The neural network computing device 100 may perform operations between the generated specific data and the input data. When compressed kernel data is received, the neural network computing device 100 may generate a plurality of specific data from the compressed kernel data. Accordingly, the neural network computing device 100 can perform operations between uncompressed kernel data and input data.
For example, uncompressed kernel data may include one weight, and the compressed kernel data may include a plurality of weights. Thus, the uncompressed kernel data may represent one weight value, and the compressed kernel data may represent the number of weights representing the same value. The specific data generated from the compressed kernel data may correspond to one weight and the neural network computing device 100 may generate specific data by the number of weights represented by the compressed kernel data.
In this way, since the kernel data provided to the neural network computing device 100 can include a plurality of kernel data, the total capacity of the provided kernel data can be reduced. If the total capacity of the kernel data is reduced, the memory capacity within the neural network computing device 100 for storing kernel data may be reduced. Thus, the chip area of the neural network computing device 100 can be reduced, and the power consumption can be reduced due to the reduction of the memory size.
The kernel memory 120 may include first to fifth kernel memories 120-1 to 120-5. The kernel memory 120 may receive first to fifth kernel data sets provided from the outside. Each of the first through fifth kernel data sets may include a plurality of kernel data. The kernel data may be compressed kernel data or uncompressed kernel data. Each of the first to fifth kernel memories 120-1 to 120-5 may receive and store a corresponding kernel data set. For example, the first kernel memory 120-1 may receive and store a first kernel data set.
The kernel data controller 130 may include first to fifth kernel data controllers 130-1 to 130-5. Each of the first to fifth kernel data controllers 130-1 to 130-5 may fetch kernel data from the corresponding kernel memory 120 and store the kernel data in a buffer (not shown) in the kernel data controller 130. For example, the kernel data controller 130 may store fetched kernel data in a flip-flop (not shown).
For example, each kernel data controller 130 may determine whether the kernel data is compressed kernel data according to predetermined conditions. For example, the kernel data controller 130 can identify a specific bit string of the fetched kernel data and determine whether or not the kernel data is compressed kernel data based on a specific bit string of the kernel data. If the kernel data is compressed kernel data, the kernel data controller 130 may generate a plurality of specific data based on the bits contained in the kernel data. For example, the kernel data controller 130 may generate specific data by the number of values represented by the bits contained in the kernel data. Information on the specific data to be generated may be stored in advance in the kernel data controller 130. The kernel data controller 130 may decompress kernel data by generating a plurality of specific data. The kernel data controller 130 may sequentially output a plurality of specific data generated according to decompression.
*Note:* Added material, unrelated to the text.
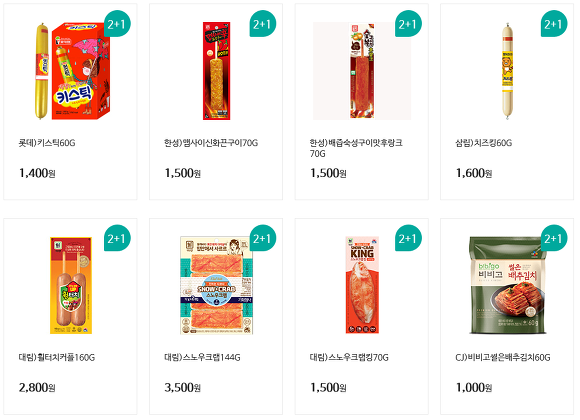Click the 2+1 badge on 키스틱60G
The width and height of the screenshot is (580, 420).
tap(117, 24)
If the bit string of the kernel data is not satisfied with the predetermined condition, the kernel data controller 130 may not generate the specific data. The kernel data controller 130 can output the kernel data fetched from the kernel memory 120 directly to the neural core 140. Accordingly, the kernel data controller 130 can determine whether the kernel data is compressed kernel data, and provide kernel data or specific data to the neural core 140.
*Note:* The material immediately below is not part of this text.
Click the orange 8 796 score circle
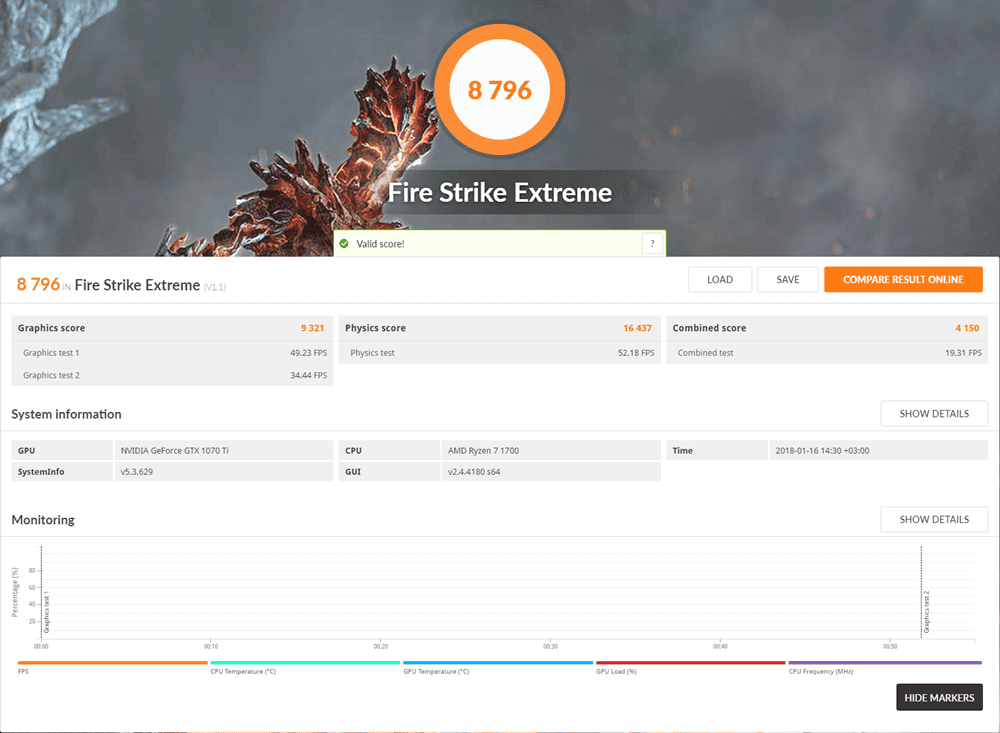1000x733 pixels. click(500, 90)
The neural core 140 may receive input data from the neural network memory 110 and receive kernel data or specific data from the kernel data controller 130. The neural core 140 may perform an operation between the input data and the kernel data according to the received data or may perform an operation between the input data and the specific data.
The neural core 140 may include first to fifteenth neural cores 140-1 to 140-15. Each of the first to fifteenth neural cores 140-1 to 140-15 may perform an operation between input data and kernel data or may perform an operation between input data and specific data. Each of the first to fifteenth neural cores 140-1 to 140-15 may accumulate the operation results in an internal register (not shown). The cumulative operation result stored in each of the first to fifteenth neural cores 140-1 to 140-15 may be transferred to the neural network memory 110. The result of the operation can be transferred from the neural network memory 110 to the external memory 10.
For example, the input data provided from the neural network memory 110 may be transferred to the neural core 140 through the neural core 140. For example, the input data outputted from the first neural network memory 110-1 is transferred to the first neural core 140-1 and may be transferred to the second neural core 140-2 through the first neural core 140-1. Thus, the input data may be transferred to the fifth neural core 140-5 through the first to fourth neural cores 140-1 to 140-4.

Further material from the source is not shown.